[Provided passage]:
◆ ◆ ◆
So we have: Jump, Ping, Tactical, Slide, & Grenade to map to LB, RB, L3(click), R3(click), & Back. But each action has its own condition. You want to be able to Jump & Shoot, so your right pointer finger is gone. Meaning you can’t use RB as jump. You want to be able to Slide & Aim/Shoot for those slide kills, & Slide/Jump for the extra speed. Meaning Left/Right pointer finger are gone for the triggers, you can’t use RB/LB. You want to be able to Ping while you aim so you can notify your teammate without losing your ability to threaten them by still being aimed & pulling the trigger. Meaning your left finger is gone, & you can’t use LB. You want to be able to use your Tactical & Look/Move, so it can go anywhere except Back. Finally, Grenades, can go anywhere. These are the conditions written in a LSAT logic game format:
There are 5 spots & 5 items, one item to go in each spot each spot.
There are spots: RB, LB, L3, R3, & B
There are items: J, P, T, G, & S
However, there are conditions for the items & some can’t go into certain spots.
J: can only go into LB, L3, R3,
S: can only go into L3, R3
P: can only go into RB/L3/R3/B
T: can go anywhere except B
G: can go anywhere
What are the suitable combinations the items can go into?
This is the most efficient layout, for me, for non-elite xbox controllers:
- Sprint: Auto-Sprint/D-pad
- Jump: L3
- Crouch: R3
- Grenade: Back Button
- Tactical: LB
- Ping: RB
- Trigger Deadzone: None.
- Some key things to note:
- Sprint now solely becomes your variable zoom button, Id recommend putting on your D-pad so that you can still aim & shoot with your right h&
- The back button is bugged where you can’t use the grenade wheel, or any wheel at that. Holding it down will bring up the text-to-talk keyboard instead of the wheel (whether you settings are on or off). But you can change grenades by tapping it.
- Melee is rare enough you can put it on a button & still be effective.
- The rest of the buttons are to fill at your discretion.
Aiming & Sensitivity
There is no one size fits all when it comes to sensitivity, but there is a perfect sensitivity that you can find with a little trial & error. The goal is to be able to comfortably track your enemies without undershooting or overshooting. Generally, if you find yourself overshooting your sensitivity is too high, & if youre under shooting your sensitivity is too low. For consoles, lower is generally better as it accentuates the aim assist you get.
Overall sensitivity is a function of 5 values for controllers: Yaw Sensitivity, Pitch Sensitivity, Response Curve, Outer Threshold, & Deadzone. Yaw/Pitch Sensitivity are the raw values of how much your movements are illustrated in the game, aiming side to side (Yaw) & aiming up & down (Pitch). Response Curve acts like a multiplier to your raw sensitivity values across the motion of the analog stick. Deadzone is a circular zone that defines an area in which your analog stick can move but not work in game. Outer Threshold is similar to but opposite of deadzone, in that this is a circular zone that sets where the maximum output of your stick lies.
Response Curve is a little tricky to understand. Response Curve generally involves 3 zones in the motion of your analog stick, the zone which fine adjustments are made, medium adjustments, & big adjustments. Depending on which zone youre in, your sensitivity will be multiplied by a x amount. In the smaller zone, your sensitivity will not be as responsive because that zone will multiply your sensitivity by maybe 0.35, where the larger zone (towards the end of your analog movement) might multiply your sensitivity by 1.5. Hence where Sensitivity controls the general speed of your aim, Response Curves control the fluid motion of that speed from going fast to faster. A Linear “curve” will multiply your sensitivity in even increments, where your sensitivity values arent multiplied & your input = output, whereas huge curve will be slow at the finer movements of your stick into a large increase at the larger end of your analog movement.
◆ ◆ ◆
[Jobs]:
• A. Copy the controller setup guide word for word from "There are spots: RB, LB, L3, R3, &" up to and including "can go into?".
• B. Write the next part of the controller setup guide, picking up after its final sentence.

[Supplied information]:
◆ ◆ ◆
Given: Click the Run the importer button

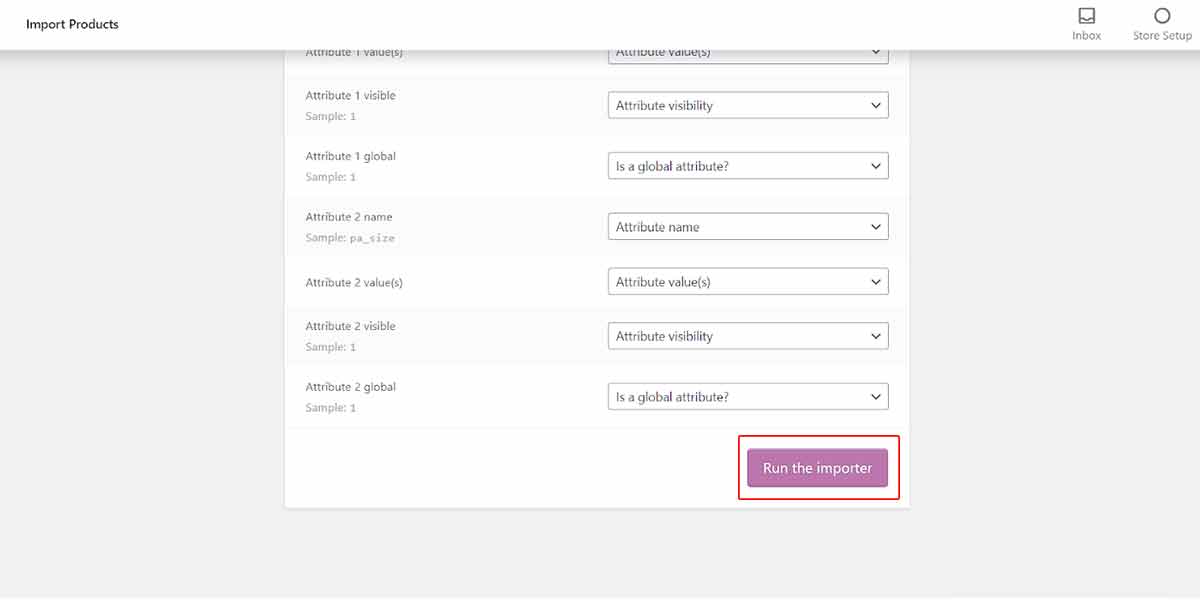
◆ ◆ ◆
[Answers to each task]:
• A.
There are spots: RB, LB, L3, R3, & B
There are items: J, P, T, G, & S
However, there are conditions for the items & some can’t go into certain spots.
J: can only go into LB, L3, R3,
S: can only go into L3, R3
P: can only go into RB/L3/R3/B
T: can go anywhere except B
G: can go anywhere
What are the suitable combinations the items can go into?

• B.
To further understand our values, well look at how theyre represented on the XY Axis:
As you can see here, as you increase your input on your stick, the amount of sensitivity you get rises. Heres what we can take from sensitivity:
- Overall Sensitivity = Slope of the Line/curve
- Sensitivity Value = Maximum sensitivity at Maximum Input
- Increasing Sensitivity = Increases Slope (Overall sensitivity), & Decreasing = Decreasing Slope
Now lets add deadzone:
Here we add the deadzone @ 10% stick input, meaning your stick won’t work until its passed 10% of its analog function. Deadzone exists because analog stick can be plagued with false positives or “drift stick” in which your stick will move without your thumb even being on it. Setting your deadzone will eliminate that problem, however its at the cost of not being able to control finer more responsive stick movements as well: your thumb will have to move more to work the stick. Heres what we can take from deadzone:
- Higher Deadzone = Higher Slope/Overall Sensitivity, Lower = Lower Slope/Overall Sensitivity
- Higher Deadzone = Less responsive small movements, Lower = More Responsive
Lets add Outer Threshold:
Here is the outer threshold set @ 75% input, meaning your maximum input will come quicker at 75% of your sticks tilt instead of the usual 100%. This exists for the rare false negatives that can happen to some analog sticks, where if you put your stick to the end of the zone it may not pick up the maximum effect of it being there. So it allows you to set it earlier. Heres what we can take from the outer threshold:
- Decreasing Threshold = Higher Slope/Overall sensitivity
- Decreasing Threshold = Quicker large movements
*Increasing the slider setting in game, decreases threshold.
Deadzone & Outer Threshold can be set to even out the slope! Outer threshold is rarely relevant & can be used as a great tool to fine tune our sensitivity, especially when we have a deadzone influencing the rest of our overall sensitivity.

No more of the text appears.